Al investigar el vínculo neural entre el sueño y la ansiedad, los neurocientíficos Matthew Walker y Eti Ben Simon identificaron que el sueño sin movimiento ocular rápido juega un papel clave para calmar el cerebro hiperactivo.

Señalaron que esto ocurre especialmente en las regiones del cerebro que procesan y regulan las emociones.

“Cuanto más tiempo pases en el sueño profundo, menos ansioso estarás en la mañana”, indicaron los expertos al reportar sus hallazgos preliminares en la reunión anual de la Society for Neuroscience.

Con imágenes de resonancia magnética funcional, los científicos monitorearon los niveles de ansiedad y la actividad cerebral de adultos jóvenes sanos.

Las pruebas se aplicaron cuando tuvieron un sueño adecuado y después cuando permanecieron despiertos durante 24 horas.

Con ello, observaron los cambios en su actividad cerebral emocional después de una noche sin dormir.

En las noches, se encontraron niveles de ansiedad casi idénticos en todos los participantes en el estudio. Sin embargo, después de una noche sin dormir, tuvieron un aumento del 30 por ciento en la ansiedad.

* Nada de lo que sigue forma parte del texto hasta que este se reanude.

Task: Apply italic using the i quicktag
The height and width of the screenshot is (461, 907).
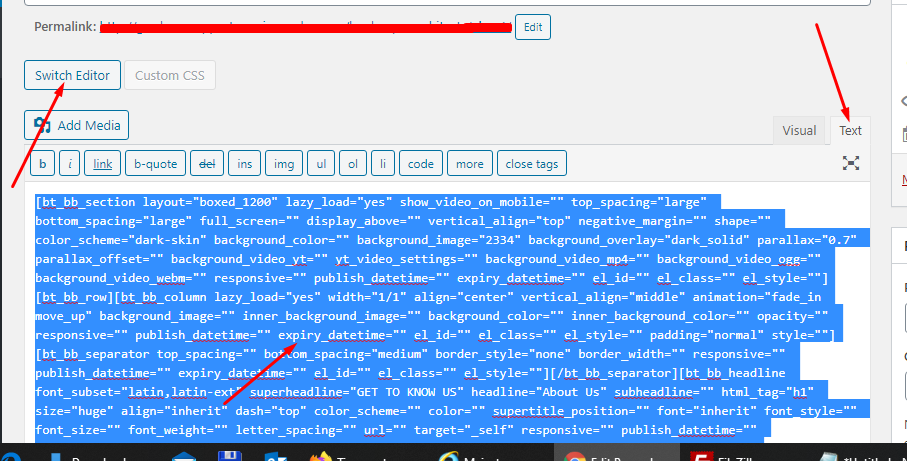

Quienes se beneficiaron de una noche completa de sueño, reportaron los niveles más bajos de ansiedad a la mañana siguiente y mostraron la menor reactividad emocional.

“Una buena noche de sueño profundo puede beneficiar en términos de ansiedad y regulación emocional”, dijo Ben Simon, becario postdoctoral en el Centro Walker para la Ciencia del Sueño Humano en dicha institución universitaria.